Your task: When the line with "Screen dimensions: 1456x819" appears below, start repeating lines exactly, and keep going through the line with "Given: Cancel the clear browsing data dialog"; add nothing outside that span.

************

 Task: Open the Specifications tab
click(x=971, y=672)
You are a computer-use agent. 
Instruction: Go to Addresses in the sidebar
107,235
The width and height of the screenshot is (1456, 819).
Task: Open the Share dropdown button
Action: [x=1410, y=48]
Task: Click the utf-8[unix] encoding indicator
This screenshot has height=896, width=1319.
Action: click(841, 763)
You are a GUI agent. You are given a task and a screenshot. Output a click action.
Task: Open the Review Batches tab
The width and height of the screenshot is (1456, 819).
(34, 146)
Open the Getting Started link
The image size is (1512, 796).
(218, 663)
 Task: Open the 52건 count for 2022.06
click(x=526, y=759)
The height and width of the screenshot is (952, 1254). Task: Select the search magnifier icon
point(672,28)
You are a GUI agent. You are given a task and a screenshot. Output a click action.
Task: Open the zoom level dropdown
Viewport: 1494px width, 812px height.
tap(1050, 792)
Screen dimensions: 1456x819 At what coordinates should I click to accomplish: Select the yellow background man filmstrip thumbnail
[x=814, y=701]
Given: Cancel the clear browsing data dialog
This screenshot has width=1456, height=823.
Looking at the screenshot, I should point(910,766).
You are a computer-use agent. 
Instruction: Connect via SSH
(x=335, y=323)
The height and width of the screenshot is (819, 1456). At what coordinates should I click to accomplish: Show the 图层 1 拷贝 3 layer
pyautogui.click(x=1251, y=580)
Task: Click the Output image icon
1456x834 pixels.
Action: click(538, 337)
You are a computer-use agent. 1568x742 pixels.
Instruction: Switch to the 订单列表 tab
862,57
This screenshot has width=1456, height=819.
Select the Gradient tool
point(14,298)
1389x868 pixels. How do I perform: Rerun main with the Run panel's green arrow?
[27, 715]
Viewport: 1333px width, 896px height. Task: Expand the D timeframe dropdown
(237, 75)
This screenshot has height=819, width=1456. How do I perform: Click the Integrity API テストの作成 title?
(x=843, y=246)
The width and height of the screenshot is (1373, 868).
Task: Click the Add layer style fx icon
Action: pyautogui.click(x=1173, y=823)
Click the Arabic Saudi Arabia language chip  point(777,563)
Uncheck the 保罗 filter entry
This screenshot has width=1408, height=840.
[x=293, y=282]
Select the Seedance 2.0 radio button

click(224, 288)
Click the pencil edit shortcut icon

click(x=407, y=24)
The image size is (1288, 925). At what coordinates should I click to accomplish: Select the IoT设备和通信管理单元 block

************

Answer for this exercise:
Screen dimensions: 1456x819 At what coordinates should I click to accomplish: Select the yellow background man filmstrip thumbnail
[x=814, y=701]
Given: Cancel the clear browsing data dialog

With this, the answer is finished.